Already, the new front office in 2010 was fixing the mistakes of the front office from 2006, like some sort of magical re-do that could take the same pieces that helped turn the 2005 Super Bowl team into a complete mess, and would eventually transform into a champion.
Pete and John also managed to take advantage of the extra first round pick that was left to them by Ruskell (I can't imagine a scenario in which that regime takes Earl Thomas) and they were well on their way to doing something. However, I still have to point to one move that displays their phenomenal wizadry perhaps most of all.
Rob Sims was a guard on Seattle that started in two of his four seasons, and most importantly, is a guard. Even if he's a pretty good guard, the 2013 Seahawks are a perfect example of the hierarchy of guard value in terms of success. Pete and John traded Sims to the Detroit Lions in 2010, before he ever played for them, and acquired Henderson. Why does that matter? It doesn't.

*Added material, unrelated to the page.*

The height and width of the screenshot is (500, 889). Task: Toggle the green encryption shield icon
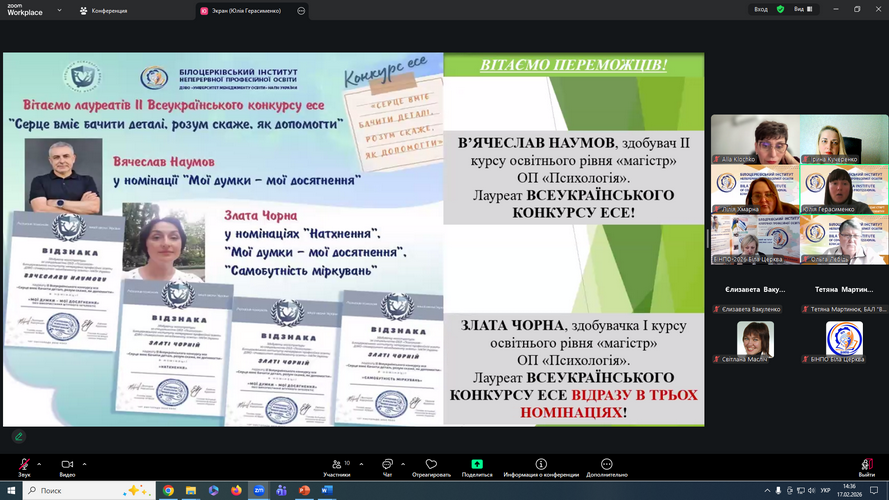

But the fifth round pick they used on Kam Chancellor turned out to be pretty special, I'd say.
So whether you're trading a pick for a player or a player for a pick, I don't think the having one or the other necessarily makes you the more savvy GM. The only thing that matters is if you know which of the two will be more valuable for you. The Seattle Seahawks would rather have Terrelle Pryor than they would a seventh round pick. The Oakland Raiders would rather have the pick rather than Pryor.
Based on what you've just read, and what you already know... whose side would you bet on in that equation?